Personal Data in the Cloud


The topic personal data in the cloud has at least two perspectives. There is the end user perspective where we as users ask ourselves whether our data in the cloud are safe. And there is the enterprise perspective. Suppose you want to start a cloud based service and store personal data of end users in the cloud. What are the issues to be taken care of here? In this article we take the enterprise perspective. Of course we can hardly answer the above question in full. We rather focus on some legal aspects in cases where your company resides in the EU.

One of the key ideas behind cloud computing is that end users do not need to care where their data reside. Servers hosting these data may be located anywhere on the globe. Since cloud computing saw its strongest early development in the US it is a fact that most companies offering cloud services are US based and many data centers are located in the US. We currently see more and more date centers being opened in Asia and Europe as well.

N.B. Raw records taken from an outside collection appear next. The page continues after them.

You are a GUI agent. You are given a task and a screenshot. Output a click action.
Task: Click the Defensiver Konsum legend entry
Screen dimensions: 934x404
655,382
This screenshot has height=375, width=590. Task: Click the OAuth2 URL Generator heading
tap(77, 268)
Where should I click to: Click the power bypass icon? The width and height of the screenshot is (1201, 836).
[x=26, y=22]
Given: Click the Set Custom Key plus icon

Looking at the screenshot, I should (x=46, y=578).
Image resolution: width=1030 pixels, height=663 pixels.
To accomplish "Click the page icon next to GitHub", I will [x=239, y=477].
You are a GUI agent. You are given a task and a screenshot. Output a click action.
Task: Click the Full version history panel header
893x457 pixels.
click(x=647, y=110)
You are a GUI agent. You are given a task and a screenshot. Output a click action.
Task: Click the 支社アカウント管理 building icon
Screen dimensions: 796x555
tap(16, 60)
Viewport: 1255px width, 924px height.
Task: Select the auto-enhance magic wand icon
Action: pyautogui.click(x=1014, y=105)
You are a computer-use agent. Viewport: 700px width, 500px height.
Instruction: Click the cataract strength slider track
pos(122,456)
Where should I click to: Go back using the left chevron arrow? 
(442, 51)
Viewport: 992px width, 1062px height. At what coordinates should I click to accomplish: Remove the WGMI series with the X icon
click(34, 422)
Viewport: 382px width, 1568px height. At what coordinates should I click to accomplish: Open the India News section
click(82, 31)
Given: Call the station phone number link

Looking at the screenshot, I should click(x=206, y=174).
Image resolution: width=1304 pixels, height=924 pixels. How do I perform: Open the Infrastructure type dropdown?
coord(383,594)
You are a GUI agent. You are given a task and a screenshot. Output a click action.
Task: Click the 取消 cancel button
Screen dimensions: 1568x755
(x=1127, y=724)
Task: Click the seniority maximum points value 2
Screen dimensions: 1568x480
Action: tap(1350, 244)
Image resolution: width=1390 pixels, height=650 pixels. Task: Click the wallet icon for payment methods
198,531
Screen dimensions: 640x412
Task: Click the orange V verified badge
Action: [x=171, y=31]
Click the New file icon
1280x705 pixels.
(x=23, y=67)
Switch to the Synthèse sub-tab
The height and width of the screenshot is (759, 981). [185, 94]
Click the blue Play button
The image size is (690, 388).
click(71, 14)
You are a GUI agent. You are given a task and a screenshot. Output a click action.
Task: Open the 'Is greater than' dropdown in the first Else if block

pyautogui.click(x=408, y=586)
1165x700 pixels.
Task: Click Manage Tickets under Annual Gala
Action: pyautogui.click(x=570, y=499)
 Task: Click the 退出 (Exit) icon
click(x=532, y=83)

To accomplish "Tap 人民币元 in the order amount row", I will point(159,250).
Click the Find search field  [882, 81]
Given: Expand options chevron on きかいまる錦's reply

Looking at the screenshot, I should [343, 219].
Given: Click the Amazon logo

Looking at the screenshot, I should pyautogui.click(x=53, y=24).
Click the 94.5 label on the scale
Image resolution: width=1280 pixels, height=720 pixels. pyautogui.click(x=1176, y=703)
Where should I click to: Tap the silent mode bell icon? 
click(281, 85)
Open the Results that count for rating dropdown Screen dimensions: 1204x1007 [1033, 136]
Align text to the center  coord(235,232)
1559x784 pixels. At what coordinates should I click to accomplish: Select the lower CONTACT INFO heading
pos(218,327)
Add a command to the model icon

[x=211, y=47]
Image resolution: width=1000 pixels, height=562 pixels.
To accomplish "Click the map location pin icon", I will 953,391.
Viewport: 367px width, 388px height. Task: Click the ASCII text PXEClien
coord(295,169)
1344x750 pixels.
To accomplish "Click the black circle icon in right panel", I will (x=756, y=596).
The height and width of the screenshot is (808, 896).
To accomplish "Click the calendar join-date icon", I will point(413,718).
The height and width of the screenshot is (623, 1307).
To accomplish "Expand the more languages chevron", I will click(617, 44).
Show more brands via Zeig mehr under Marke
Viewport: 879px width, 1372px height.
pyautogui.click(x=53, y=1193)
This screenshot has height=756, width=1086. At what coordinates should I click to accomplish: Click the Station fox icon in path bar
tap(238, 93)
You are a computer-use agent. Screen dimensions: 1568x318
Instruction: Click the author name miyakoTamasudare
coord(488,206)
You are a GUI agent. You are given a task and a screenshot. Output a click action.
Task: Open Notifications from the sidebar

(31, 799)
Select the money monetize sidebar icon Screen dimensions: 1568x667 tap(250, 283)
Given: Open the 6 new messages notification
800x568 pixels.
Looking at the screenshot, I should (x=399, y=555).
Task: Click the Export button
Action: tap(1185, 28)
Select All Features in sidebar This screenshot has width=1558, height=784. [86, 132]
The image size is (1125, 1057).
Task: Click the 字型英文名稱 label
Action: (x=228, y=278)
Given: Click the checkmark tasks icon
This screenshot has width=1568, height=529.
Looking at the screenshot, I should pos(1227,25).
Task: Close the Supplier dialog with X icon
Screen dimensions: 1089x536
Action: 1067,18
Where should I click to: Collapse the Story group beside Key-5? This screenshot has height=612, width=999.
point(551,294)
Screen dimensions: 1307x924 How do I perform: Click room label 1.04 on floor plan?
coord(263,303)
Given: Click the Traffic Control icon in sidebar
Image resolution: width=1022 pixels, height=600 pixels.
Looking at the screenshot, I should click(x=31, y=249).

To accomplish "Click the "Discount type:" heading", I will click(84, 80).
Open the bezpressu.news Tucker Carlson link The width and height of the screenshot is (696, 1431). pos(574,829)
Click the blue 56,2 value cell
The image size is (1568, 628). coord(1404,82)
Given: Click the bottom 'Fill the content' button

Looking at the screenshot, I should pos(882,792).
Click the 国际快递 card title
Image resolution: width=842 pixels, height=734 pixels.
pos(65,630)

If data being stored on these servers are personal data, there may be an issue because there is no uniform agreement about how personal data may be used in different countries around the world. There may not even be a uniform understanding about the term personal data. And that is in fact the case. The European Union is known to have the strictest regulations about how personal data may be handled by authorities, administrations, and private companies. The base for this is the data protection directive of the EU.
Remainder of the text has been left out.